Initialization: Store the given values in each chromosome, and then randomly generate values such that each row is a valid permutation of the values 1 through 9.
Fitness: Determined by the number of "out of place" values in each row, column, and square grid, added together.
Fitness Function: Typical roulette wheel selection
Selection: Random, but weighted using the roulette wheel.
Crossover: Randomly choose various rows from two parents, which creates one child. (I've also implemented a crossover that randomly chooses 3 rows at a time from the two parents - in an effort to preserve good mini-grids).
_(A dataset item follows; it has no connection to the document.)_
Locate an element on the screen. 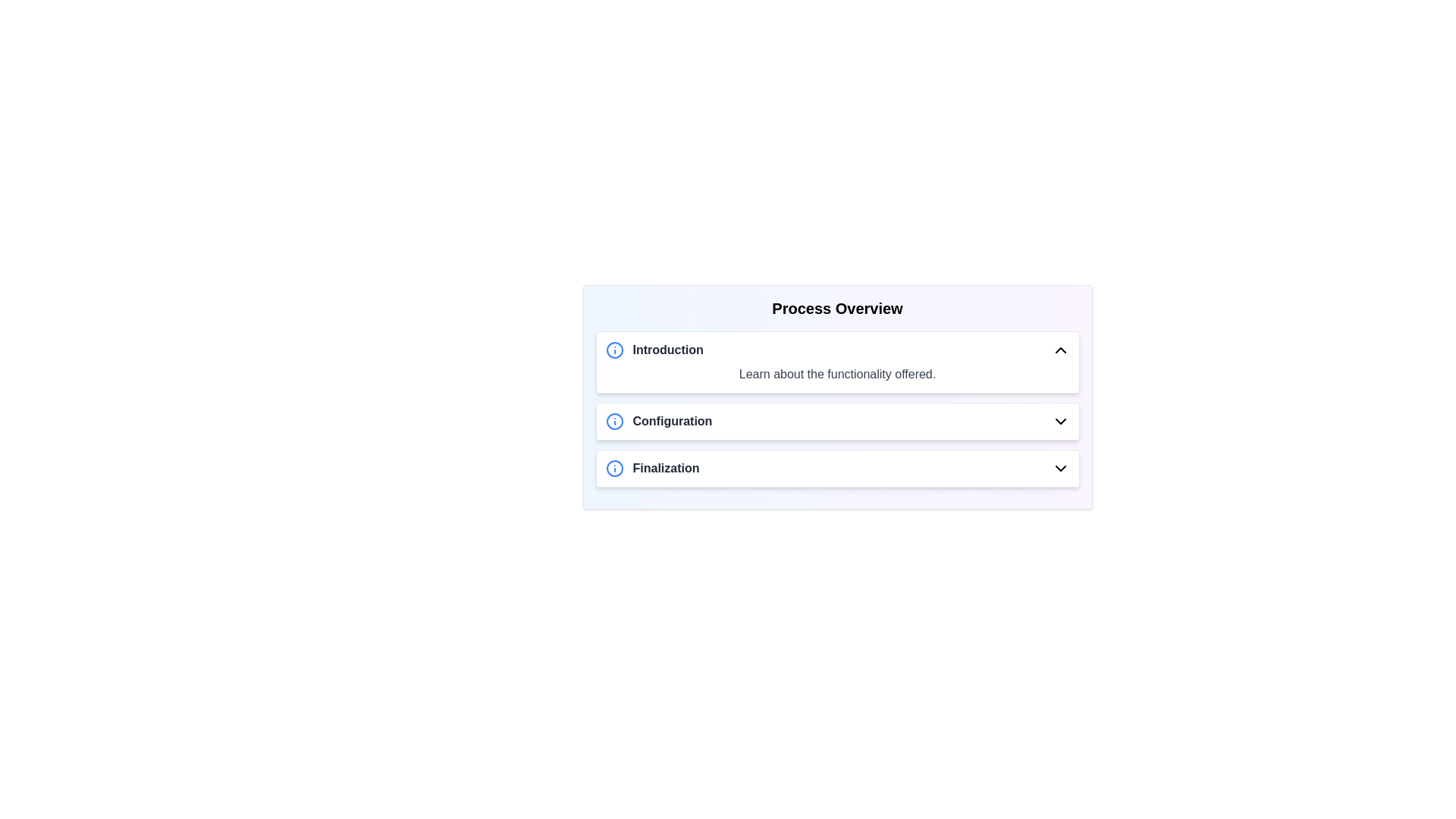 The width and height of the screenshot is (1456, 819). the circular icon associated with the 'Introduction' label located at the top of the process overview panel is located at coordinates (614, 350).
The following are two example children, one from each crossover method:
Parent 1 row 1 Parent 2 row 2 Parent 1 row 3 Parent 2 row 4 Parent 1 row 5 Parent 2 row 6 Parent 2 row 7 Parent 1 row 8 Parent 1 row 9 Parent 1 row 1 Parent 1 row 2 Parent 1 row 3 Parent 2 row 4 Parent 2 row 5 Parent 2 row 6 Parent 1 row 7 Parent 1 row 8 Parent 1 row 9
Mutation: Initially I just swapped the values at two random locations, but this actually made the algorithm much worse because it introduced duplications in rows which had been valid permutations. So I altered the mutation (which seems to perform best when the chance of mutation is in the 25% - 50% range) to randomly choose a row, and then randomize the ordering of that row (leaving the given values in their correct locations).
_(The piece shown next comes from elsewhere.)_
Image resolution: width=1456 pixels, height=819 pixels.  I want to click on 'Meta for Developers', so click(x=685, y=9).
I also tried a mutation where it chose a random row and then chose two random (non-given) positions in the row and swapped them, but this made the performance much worse as well. (Unlike the swapping of the two random locations, I don't understand why this mutation would make the performance so much worse, yet a mutation to randomize the entire row makes the performance better)
My algorithm has yet to solve a puzzle of any difficulty. It will often times get close (in the range of only 6 to 10 conflicts), but it can never get to a solution (it's presumably finding local minima and getting stuck).
In an effort to improve the algorithm, I added the ability to replace a large portion of the population (worst performing chromosomes) with completely randomized boards, but this seems to have a minimal effect.
What are weak points in my approach? How can I improve the performance?
It seems like Sudoku might lend itself to better performance from mutation, as opposed to crossover.